> _What to do_
Reproduce verbatim everything in the rows below from the line containing "You are a computer-use" down to the end of the rows, both ends included, and leave the pictures out of your answer.

> _Collection entries_

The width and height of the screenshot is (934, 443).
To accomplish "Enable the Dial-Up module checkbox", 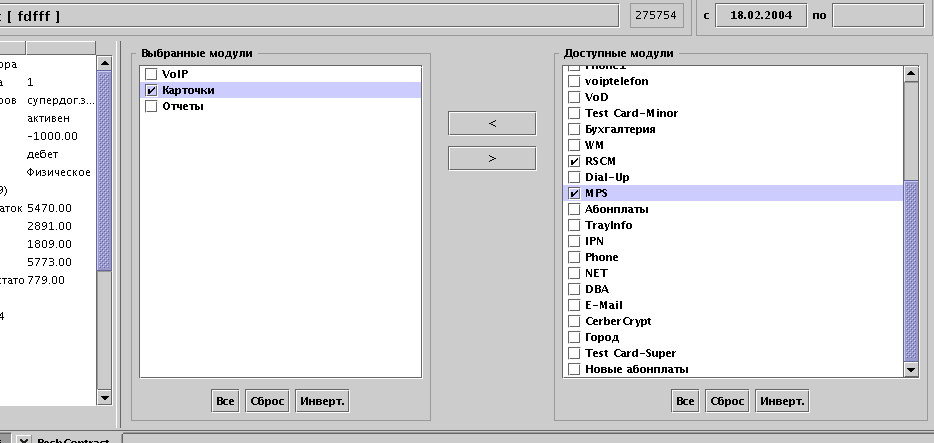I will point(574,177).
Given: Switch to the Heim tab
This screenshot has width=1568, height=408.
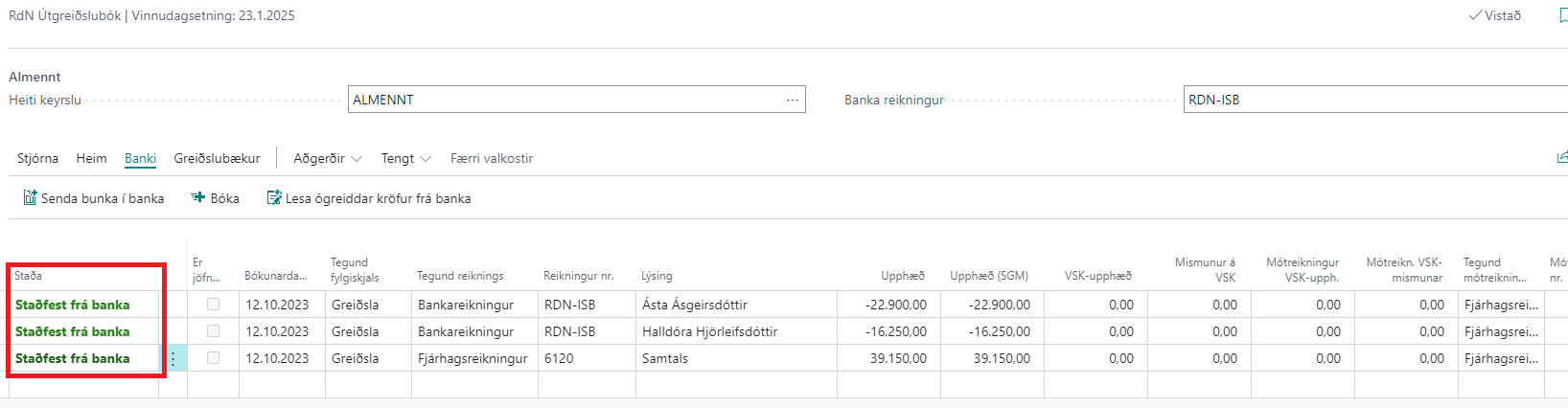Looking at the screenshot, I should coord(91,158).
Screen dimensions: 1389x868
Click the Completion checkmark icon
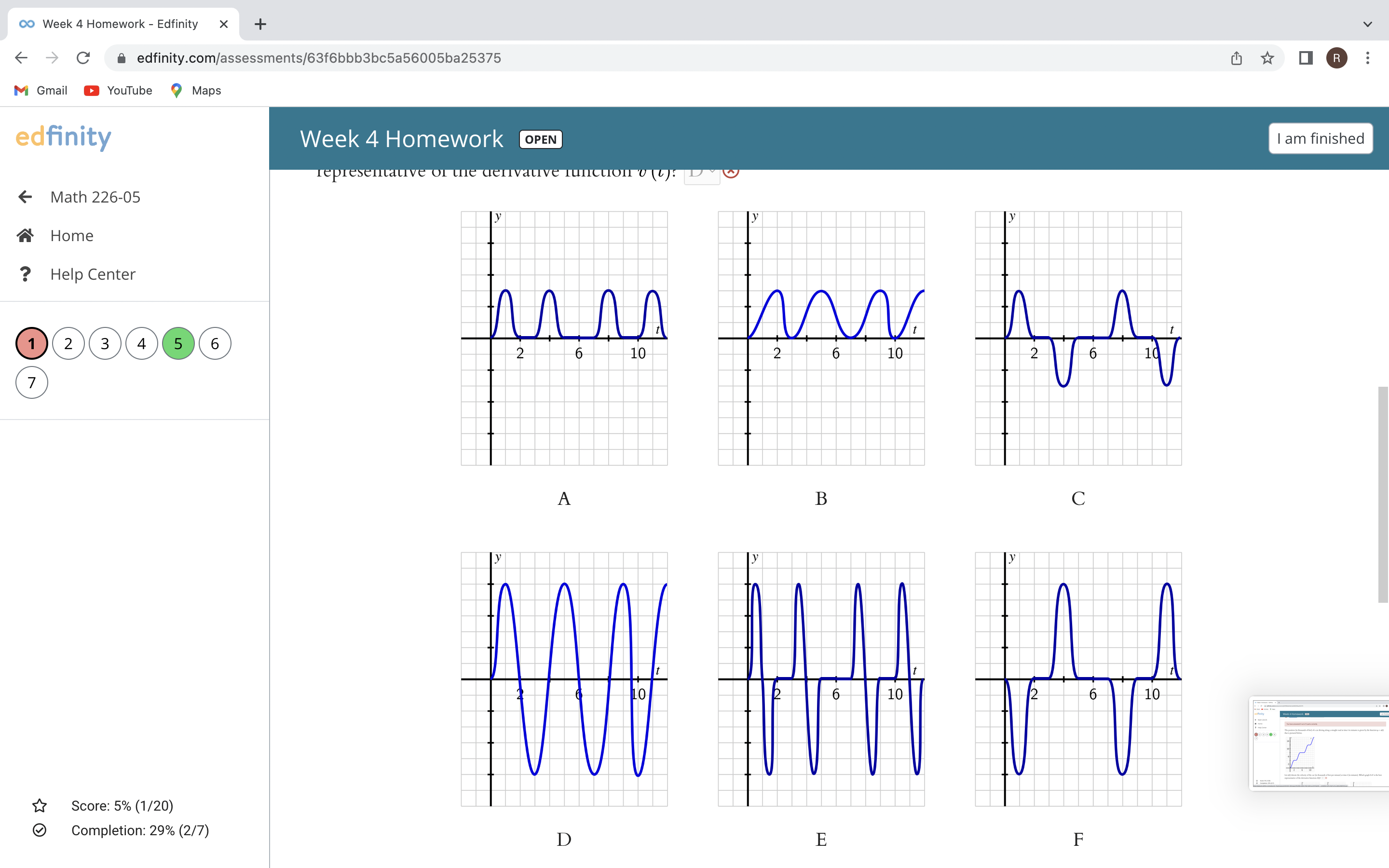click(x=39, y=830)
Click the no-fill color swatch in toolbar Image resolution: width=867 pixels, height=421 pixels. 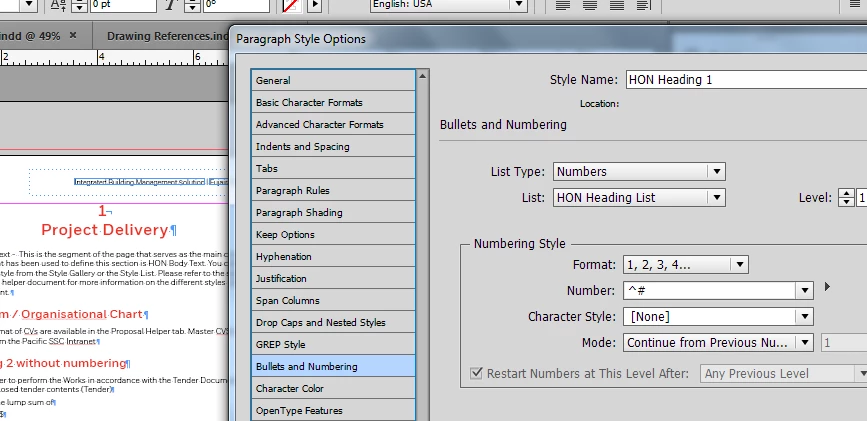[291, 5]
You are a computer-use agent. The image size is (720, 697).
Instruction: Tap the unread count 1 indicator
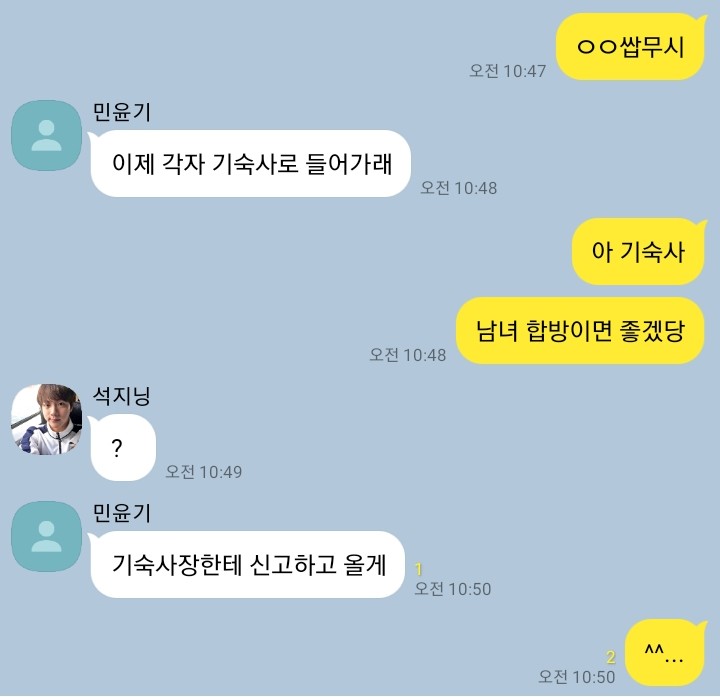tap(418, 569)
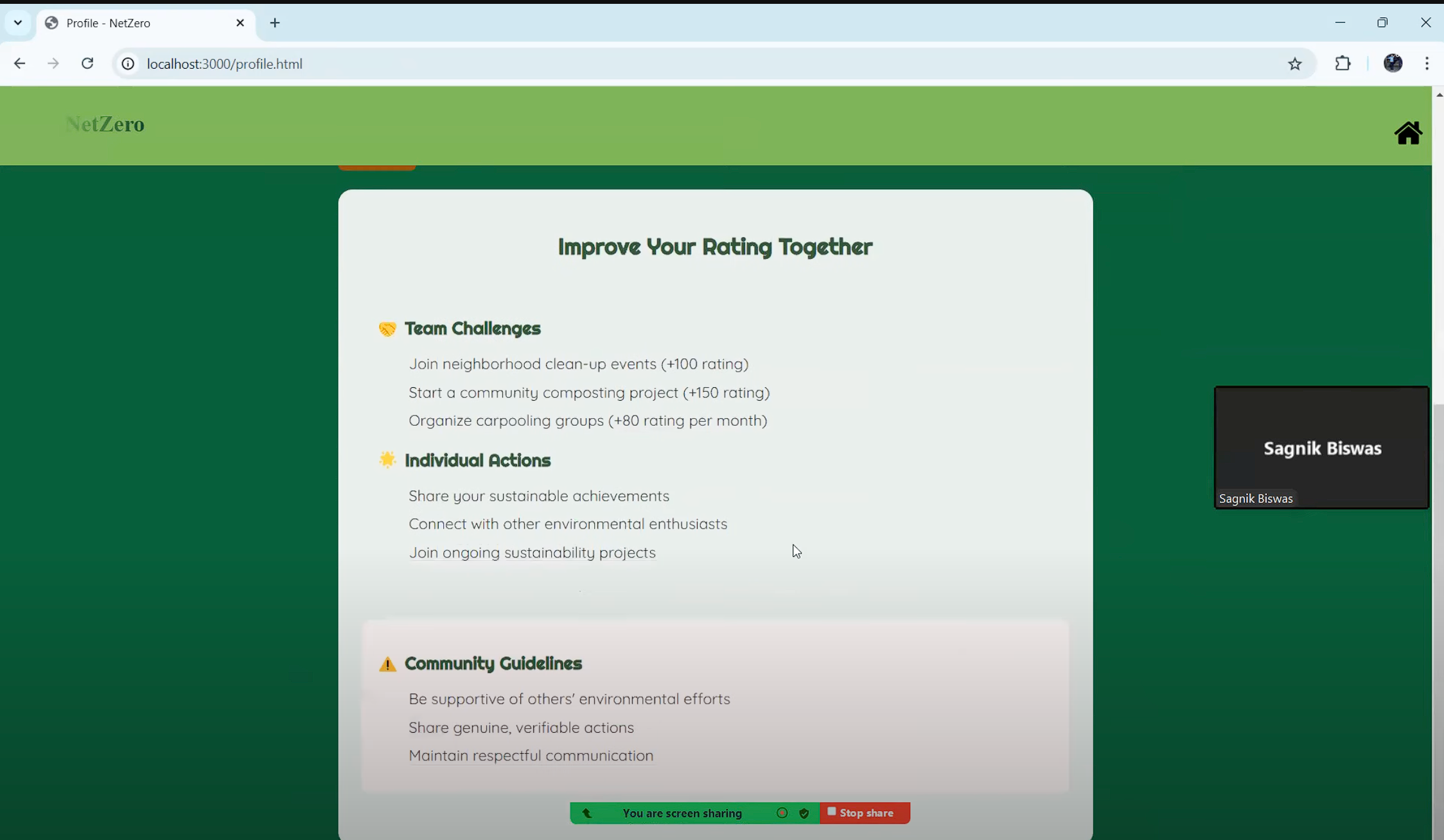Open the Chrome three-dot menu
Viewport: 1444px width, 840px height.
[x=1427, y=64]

> _Exercise solution_
You are a computer-use agent. The image size is (720, 697).
Instruction: Tap the unread count 1 indicator
tap(418, 569)
Open the Chrome three-dot menu
Viewport: 1444px width, 840px height.
[x=1427, y=64]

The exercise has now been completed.